The only thing I can think of would be if you can find a really small lightstrip (I normally buy much longer, but you can probably find them in 1-ft or 6-in sections) and connect that to a Zigbee RGB (or even just a 2-channel controller of some kind with an RGB strip where you ignore the B wire, or a red-only and green-only strip each connected to their own 1-channel controller, or whatever else you can think of here). Gledopto, RGBGenie, and probably others make Zigbee controllers, and if you're not protocol-picky, there are also lots of Z-Wave options. With any of these, you could set that to a specific color based on whatever you're looking to use this for. Still might be a bit bigger than you want, but the fact that they're strips and not bulbs might give you more flexibility as to where you place them.

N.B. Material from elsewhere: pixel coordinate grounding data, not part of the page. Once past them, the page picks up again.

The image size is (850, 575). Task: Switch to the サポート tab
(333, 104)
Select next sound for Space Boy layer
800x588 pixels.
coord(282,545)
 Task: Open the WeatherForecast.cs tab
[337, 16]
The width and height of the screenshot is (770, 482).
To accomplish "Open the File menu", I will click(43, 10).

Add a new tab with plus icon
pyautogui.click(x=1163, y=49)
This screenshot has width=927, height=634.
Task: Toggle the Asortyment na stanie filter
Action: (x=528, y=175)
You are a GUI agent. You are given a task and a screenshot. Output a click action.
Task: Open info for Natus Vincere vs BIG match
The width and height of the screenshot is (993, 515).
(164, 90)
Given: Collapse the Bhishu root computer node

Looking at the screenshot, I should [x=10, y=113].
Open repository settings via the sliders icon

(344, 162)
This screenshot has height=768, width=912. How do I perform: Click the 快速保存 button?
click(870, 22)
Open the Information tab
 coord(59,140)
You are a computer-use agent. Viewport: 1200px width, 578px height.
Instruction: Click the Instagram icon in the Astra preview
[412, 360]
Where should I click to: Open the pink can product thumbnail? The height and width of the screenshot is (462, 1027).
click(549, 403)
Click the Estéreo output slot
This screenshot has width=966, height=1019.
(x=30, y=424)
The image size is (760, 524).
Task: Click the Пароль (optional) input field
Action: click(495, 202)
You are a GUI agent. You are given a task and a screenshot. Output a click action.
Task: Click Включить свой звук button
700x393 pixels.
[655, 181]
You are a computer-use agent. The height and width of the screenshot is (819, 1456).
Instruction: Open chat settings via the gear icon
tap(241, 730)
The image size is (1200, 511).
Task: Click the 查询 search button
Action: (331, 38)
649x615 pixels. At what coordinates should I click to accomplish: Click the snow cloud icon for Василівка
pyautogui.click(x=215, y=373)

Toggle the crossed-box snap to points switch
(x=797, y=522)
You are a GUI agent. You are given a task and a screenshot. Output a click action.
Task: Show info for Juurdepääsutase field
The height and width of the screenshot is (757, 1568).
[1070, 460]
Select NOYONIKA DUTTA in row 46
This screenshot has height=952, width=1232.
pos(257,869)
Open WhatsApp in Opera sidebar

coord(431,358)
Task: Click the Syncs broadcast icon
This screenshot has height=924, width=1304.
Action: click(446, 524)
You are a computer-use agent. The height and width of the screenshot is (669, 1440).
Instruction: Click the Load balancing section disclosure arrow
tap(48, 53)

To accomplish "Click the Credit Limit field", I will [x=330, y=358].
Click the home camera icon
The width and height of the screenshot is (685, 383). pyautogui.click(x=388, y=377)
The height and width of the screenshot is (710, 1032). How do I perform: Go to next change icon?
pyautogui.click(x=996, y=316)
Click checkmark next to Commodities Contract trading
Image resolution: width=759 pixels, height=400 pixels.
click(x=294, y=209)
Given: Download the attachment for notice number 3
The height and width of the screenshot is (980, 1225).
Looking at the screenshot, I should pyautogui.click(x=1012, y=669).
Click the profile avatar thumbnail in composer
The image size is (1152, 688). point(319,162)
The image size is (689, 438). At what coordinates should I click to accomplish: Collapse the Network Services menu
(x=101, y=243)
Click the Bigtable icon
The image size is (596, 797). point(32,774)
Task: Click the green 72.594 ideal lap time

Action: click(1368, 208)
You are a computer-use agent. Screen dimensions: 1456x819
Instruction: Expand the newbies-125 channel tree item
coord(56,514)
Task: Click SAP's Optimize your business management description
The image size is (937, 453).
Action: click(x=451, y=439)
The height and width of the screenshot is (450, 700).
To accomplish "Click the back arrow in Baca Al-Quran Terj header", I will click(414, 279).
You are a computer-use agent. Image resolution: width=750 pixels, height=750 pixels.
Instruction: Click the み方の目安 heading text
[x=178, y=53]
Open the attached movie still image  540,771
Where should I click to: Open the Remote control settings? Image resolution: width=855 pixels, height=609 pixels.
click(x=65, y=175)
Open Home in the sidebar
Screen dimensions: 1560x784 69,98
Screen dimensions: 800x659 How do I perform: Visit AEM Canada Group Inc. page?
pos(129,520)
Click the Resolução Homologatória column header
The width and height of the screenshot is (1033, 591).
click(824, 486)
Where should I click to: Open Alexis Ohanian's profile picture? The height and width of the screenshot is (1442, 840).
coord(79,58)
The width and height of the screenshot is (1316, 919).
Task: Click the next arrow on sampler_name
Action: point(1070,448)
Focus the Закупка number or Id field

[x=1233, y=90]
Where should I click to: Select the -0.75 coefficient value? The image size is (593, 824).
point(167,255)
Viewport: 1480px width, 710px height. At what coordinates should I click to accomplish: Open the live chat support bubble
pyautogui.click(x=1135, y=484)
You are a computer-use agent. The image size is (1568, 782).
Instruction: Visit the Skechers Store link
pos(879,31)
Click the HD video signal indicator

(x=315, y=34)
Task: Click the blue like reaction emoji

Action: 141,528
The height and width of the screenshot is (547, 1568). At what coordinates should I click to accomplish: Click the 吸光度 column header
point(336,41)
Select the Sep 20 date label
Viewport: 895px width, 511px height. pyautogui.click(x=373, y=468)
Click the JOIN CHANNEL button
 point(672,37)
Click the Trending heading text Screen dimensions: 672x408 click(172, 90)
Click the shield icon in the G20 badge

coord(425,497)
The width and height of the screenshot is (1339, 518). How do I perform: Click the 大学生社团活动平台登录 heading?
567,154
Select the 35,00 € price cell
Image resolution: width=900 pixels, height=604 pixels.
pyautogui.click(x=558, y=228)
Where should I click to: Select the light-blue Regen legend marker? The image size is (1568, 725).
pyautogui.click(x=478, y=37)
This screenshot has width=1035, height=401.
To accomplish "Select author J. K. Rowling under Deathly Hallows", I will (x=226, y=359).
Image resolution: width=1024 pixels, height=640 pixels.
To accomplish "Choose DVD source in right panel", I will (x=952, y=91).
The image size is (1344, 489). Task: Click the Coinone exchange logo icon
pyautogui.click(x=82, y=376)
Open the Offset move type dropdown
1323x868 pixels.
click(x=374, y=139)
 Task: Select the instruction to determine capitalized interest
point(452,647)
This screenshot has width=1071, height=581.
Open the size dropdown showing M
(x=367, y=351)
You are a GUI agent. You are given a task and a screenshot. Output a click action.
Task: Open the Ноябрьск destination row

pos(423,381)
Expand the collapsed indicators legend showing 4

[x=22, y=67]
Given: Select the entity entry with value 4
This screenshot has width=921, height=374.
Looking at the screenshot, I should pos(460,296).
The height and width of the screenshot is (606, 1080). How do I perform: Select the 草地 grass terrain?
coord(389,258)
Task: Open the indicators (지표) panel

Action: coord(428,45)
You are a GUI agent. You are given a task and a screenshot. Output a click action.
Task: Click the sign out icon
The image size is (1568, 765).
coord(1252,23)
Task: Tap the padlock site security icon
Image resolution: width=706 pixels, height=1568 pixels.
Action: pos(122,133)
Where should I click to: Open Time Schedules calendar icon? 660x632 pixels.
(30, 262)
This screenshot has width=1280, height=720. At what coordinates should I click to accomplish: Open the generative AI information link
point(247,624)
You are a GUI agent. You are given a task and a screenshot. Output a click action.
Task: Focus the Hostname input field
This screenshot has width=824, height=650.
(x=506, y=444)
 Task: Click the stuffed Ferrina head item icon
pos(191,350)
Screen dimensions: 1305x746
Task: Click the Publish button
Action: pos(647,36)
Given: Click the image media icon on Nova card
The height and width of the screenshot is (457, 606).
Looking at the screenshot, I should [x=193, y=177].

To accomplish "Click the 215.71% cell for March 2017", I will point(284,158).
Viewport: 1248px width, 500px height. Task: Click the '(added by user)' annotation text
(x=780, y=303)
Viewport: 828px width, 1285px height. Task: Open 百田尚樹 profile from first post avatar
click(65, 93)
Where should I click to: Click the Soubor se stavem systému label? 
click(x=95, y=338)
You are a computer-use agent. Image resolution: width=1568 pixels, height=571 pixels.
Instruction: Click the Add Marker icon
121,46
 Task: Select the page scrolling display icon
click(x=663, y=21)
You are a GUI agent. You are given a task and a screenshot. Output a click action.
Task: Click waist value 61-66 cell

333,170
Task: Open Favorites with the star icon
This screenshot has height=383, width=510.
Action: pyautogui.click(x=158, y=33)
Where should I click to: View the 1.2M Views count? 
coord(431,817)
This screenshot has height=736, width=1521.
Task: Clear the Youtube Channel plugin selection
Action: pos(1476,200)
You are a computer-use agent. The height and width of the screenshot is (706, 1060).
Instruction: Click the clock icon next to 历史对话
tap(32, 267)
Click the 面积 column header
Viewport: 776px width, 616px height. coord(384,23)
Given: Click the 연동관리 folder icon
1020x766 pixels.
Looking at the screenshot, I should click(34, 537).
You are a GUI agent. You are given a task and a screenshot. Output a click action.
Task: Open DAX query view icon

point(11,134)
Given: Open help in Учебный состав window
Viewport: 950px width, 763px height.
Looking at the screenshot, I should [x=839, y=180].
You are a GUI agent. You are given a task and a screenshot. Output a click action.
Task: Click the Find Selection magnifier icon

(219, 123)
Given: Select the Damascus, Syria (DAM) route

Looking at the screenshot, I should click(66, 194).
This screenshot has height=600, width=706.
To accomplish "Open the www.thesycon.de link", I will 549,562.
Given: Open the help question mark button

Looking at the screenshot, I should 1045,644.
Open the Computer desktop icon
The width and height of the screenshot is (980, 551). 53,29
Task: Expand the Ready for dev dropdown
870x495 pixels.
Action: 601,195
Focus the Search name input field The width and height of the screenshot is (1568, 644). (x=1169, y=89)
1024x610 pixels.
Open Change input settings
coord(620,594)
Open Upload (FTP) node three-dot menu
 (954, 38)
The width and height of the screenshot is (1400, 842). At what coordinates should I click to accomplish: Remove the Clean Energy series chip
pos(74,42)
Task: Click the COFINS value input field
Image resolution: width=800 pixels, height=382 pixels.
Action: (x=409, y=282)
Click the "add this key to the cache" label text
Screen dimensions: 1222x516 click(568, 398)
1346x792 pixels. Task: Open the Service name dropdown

And again if you're not stuck on Zigbee, there are a few Z-Wave options that might work. The HomeSeer HSM200 mutlisensor has a controllable LED (you can just ignore the motion-sensing capabilities and whatnot). The Fibaro Wall plug (with or without USB port) has an LED ring that is also color-controllable (Hubitat's driver doesn't provide a way to change this with commands, just preferences, but I wrote a custom driver that does, and hub firmware 2.2.5, whenever that comes, will apparently also provide some device preference automations that may work instead). But both of these plug into outlets rather than screwing into light sockets if that matters.
There is also the entire current generation of Inovelli switches and dimmers (LZW30, LZW30-SN, LZW31, LZW31-SN, and LZW36). The switches have a small LED in the bottom right (or top left if you want to mount it opposite), and the dimmers have a large LED bar down the entire right side. With all of these, you can control the LED color via hub commands if you have a driver (like Inovelli's, or again a custom one I wrote) that lets you. The Red Series lets you do a bit more with the LED bar (and buttons), but you don't need that just to change color. But obviously these are wall switches, so neither a plug-in device nor a light bulb substitute. Just mentioning them because I use them, in part, for what I suspect you might be using them for, too: mode or HSM status.
Finally, if you don't care that it looks good (and again aren't stuck on Zigbee), I'm sure you could DIY something with a multirelay or even something like HubDuino or another LAN solution and an LED or two on a prototyping board, but if it's visible, that might not be the look you're going for.